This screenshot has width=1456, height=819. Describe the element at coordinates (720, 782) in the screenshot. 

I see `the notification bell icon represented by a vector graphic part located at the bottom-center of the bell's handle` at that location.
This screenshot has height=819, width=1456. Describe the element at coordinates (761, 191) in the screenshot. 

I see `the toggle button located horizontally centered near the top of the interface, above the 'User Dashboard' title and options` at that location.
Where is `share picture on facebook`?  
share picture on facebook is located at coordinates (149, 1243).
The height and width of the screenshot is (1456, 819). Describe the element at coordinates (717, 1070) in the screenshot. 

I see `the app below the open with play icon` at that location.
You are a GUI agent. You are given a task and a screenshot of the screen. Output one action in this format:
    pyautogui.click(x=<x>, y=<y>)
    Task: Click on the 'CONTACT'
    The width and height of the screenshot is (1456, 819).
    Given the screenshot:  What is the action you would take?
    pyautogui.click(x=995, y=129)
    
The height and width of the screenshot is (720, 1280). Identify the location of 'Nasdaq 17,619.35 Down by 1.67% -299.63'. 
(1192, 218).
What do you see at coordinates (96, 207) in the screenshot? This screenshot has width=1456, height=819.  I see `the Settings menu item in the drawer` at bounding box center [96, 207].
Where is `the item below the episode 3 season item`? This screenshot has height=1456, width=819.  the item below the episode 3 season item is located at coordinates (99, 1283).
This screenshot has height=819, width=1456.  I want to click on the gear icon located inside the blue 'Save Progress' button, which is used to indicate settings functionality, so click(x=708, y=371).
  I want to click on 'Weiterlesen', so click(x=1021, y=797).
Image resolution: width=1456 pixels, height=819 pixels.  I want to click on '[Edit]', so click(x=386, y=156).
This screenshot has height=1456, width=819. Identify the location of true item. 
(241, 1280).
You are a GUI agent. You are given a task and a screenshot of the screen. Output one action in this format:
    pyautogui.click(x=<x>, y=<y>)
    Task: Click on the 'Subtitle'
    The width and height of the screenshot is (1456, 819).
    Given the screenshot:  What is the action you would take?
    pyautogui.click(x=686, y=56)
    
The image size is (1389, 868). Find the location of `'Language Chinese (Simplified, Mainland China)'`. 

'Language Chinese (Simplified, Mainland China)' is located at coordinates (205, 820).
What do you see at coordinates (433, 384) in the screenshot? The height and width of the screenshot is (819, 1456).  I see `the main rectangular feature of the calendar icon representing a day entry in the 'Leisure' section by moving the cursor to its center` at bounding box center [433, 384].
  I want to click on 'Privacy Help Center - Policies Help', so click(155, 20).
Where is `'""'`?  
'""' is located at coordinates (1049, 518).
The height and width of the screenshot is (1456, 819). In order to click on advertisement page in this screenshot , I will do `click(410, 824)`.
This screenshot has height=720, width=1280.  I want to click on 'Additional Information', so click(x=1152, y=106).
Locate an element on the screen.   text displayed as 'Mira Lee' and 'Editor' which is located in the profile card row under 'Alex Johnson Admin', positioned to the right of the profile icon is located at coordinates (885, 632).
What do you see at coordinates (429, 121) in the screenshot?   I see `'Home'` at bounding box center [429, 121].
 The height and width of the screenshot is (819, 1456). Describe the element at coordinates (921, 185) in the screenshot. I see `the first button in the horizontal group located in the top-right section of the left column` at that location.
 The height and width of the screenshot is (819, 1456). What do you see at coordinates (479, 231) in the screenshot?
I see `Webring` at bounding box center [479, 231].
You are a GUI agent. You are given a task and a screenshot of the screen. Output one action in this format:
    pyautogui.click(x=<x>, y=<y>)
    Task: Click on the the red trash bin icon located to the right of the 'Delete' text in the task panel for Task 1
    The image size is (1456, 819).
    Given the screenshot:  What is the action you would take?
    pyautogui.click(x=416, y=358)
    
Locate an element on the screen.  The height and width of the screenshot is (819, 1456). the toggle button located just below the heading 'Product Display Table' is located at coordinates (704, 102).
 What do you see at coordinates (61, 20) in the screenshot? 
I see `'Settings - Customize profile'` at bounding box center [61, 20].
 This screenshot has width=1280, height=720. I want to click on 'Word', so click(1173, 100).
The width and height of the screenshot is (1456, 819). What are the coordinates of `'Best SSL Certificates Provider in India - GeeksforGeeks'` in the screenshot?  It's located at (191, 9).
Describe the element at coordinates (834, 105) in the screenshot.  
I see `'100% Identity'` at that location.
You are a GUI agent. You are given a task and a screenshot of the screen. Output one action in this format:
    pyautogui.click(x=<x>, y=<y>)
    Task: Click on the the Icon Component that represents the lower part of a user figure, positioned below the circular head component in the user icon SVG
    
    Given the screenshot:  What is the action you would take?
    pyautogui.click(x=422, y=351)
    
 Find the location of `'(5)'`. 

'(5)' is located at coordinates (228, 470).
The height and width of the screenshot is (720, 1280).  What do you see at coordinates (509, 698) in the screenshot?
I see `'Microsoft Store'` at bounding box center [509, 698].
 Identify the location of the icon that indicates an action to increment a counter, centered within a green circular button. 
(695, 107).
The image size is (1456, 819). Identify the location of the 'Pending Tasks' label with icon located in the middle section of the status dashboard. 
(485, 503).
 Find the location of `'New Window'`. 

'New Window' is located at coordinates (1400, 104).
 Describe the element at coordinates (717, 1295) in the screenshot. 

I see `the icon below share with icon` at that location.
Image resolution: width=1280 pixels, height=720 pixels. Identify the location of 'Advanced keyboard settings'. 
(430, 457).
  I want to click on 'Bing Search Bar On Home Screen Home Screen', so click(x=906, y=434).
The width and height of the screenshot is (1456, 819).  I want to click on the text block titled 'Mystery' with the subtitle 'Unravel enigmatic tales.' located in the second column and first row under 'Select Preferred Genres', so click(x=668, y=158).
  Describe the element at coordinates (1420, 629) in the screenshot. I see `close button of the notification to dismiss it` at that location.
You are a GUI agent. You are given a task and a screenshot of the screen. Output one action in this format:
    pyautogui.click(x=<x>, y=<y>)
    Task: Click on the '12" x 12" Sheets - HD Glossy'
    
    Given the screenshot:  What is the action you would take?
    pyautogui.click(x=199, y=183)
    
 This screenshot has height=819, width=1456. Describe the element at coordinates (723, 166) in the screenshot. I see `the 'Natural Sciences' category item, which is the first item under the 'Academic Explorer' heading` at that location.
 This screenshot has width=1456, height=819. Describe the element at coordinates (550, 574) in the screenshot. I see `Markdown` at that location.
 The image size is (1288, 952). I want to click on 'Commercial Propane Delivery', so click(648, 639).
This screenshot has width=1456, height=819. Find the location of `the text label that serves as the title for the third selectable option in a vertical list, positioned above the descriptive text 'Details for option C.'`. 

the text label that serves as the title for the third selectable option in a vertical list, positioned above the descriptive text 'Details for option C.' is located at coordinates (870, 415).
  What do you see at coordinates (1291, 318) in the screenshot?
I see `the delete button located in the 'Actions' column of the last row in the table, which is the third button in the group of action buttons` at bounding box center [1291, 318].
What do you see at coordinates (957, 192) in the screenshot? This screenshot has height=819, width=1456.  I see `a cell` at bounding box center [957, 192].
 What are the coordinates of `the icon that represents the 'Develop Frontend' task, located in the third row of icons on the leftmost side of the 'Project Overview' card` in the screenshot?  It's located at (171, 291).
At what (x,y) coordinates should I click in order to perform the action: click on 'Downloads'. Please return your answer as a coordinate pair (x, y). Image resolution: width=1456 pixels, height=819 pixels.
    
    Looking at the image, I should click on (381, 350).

◇ ◇ ◇ ◇ ◇ ◇ ◇

== Aim of the exercise ==
Count the lines of the items above that contain the word "selectable". Reply with the number alone.

== Output below ==
2